Nel 2009, si arresta la crescita rilevata nell’ultimo decennio del numero degli imprenditori extracomunitari: 8 in meno rispetto al 2008. In aumento quelli provenienti dagli altri Paesi europei rispetto a quelli africani. Sempre lo scorso anno, il numero di donne che svolgono attività imprenditoriali nel territorio peloritano si è contratto del 10,5%. In base ai dati dell’Istituto “Guglielmo Tagliacarne”, anche il Prodotto interno lordo pro-capite è diminuito rispetto allo scorso anno: Messina si colloca all’85. posto, dopo Siracusa e Palermo e prima di Ragusa, Caltanissetta e Catania. Tra le province siciliane, comunque, la città dello Stretto risulta essere altamente dotata di infrastrutture, mentre è bassa la dotazione di strutture culturali e ricreative.
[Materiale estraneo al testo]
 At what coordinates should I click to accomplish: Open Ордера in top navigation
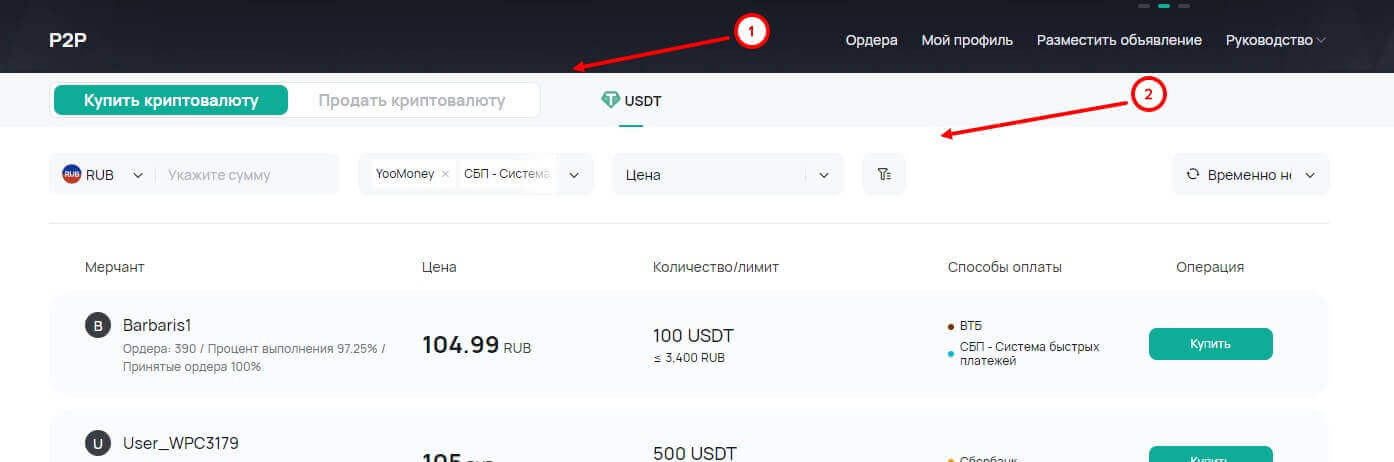tap(871, 40)
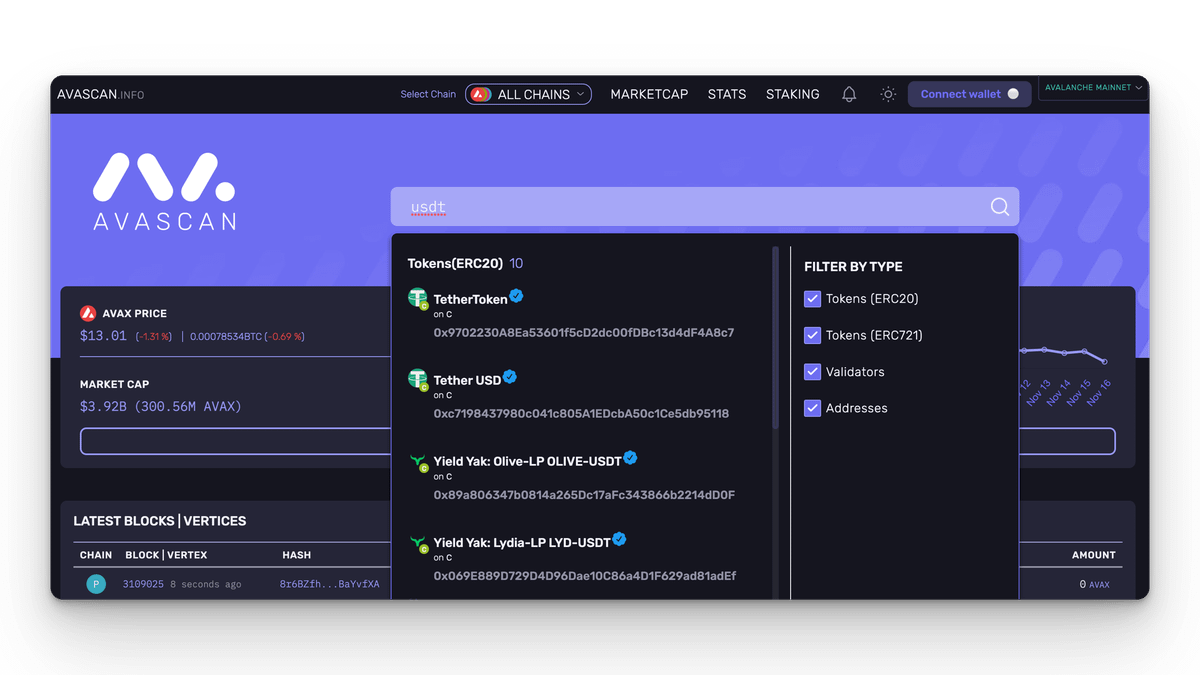
Task: Toggle light theme sun icon
Action: (887, 94)
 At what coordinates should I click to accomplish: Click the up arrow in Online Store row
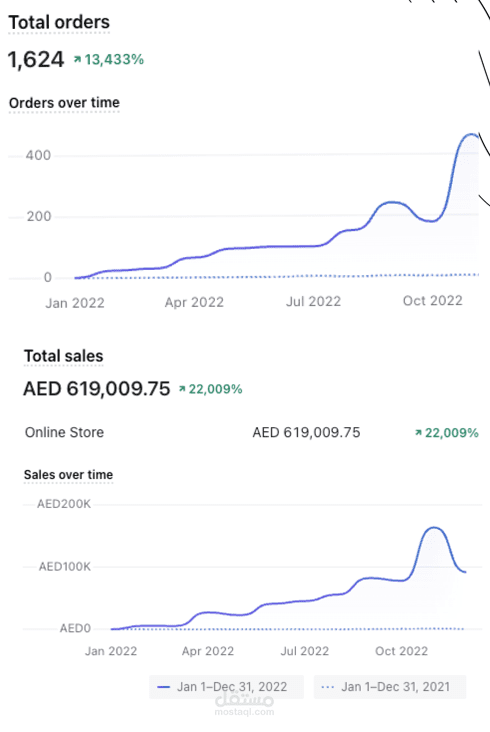[x=419, y=433]
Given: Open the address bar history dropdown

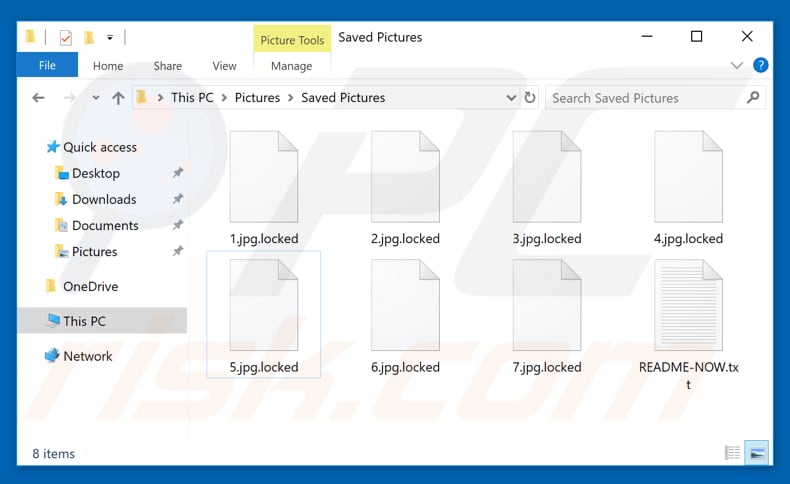Looking at the screenshot, I should point(510,98).
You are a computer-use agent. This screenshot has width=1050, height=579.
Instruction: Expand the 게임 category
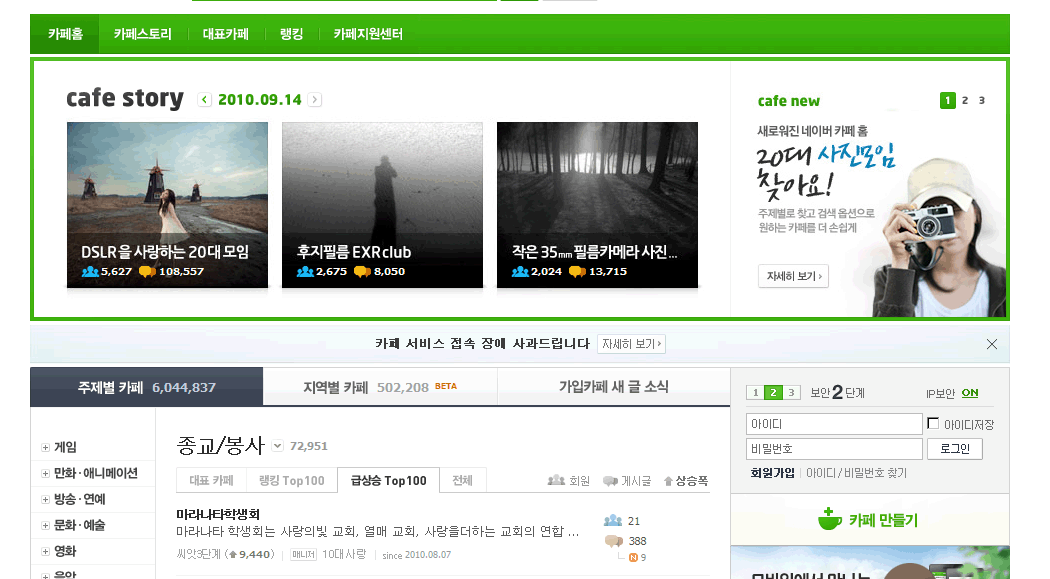45,448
Per le strutture destinate all’istruzione, infine, la Sicilia è mediamente uguale al dato nazionale, mentre Messina è al di sopra della media. Un dato positivo per la città peloritana si registra anche per le strutture sanitarie.
Infine, se si evidenzia un piccolo calo per quel che concerne il turismo internazionale (Messina si attesta, comunque, la terza meta siciliana scelta dai turisti), il numero dei pernottamenti fa tranquillamente desumere che Messina, con il suo +3,7%, è la provincia nella quale i turisti stranieri hanno preferito soffermarsi maggiormente, tenuto conto della contrazione media regionale registrata nel 2008 (-28%).
Costante, ma al di sotto del dato medio nazionale (meno di 1/3), il consumo di gas metano per uso domestico e riscaldamento per abitante, mentre è da attenzionare il verde pubblico messinese che, per il comune capoluogo, non copre neanche il 2% del territorio.
Per quanto riguarda lo scenario previsionale al 2013, considerati i dati raccolti, si è evidenziato un andamento prevalentemente costante tranne che per il valore aggiunto e l’occupazione che tendenzialmente dovrebbero aumentare i valori passando da una percentuale negativa ad una positiva, anche se bassa.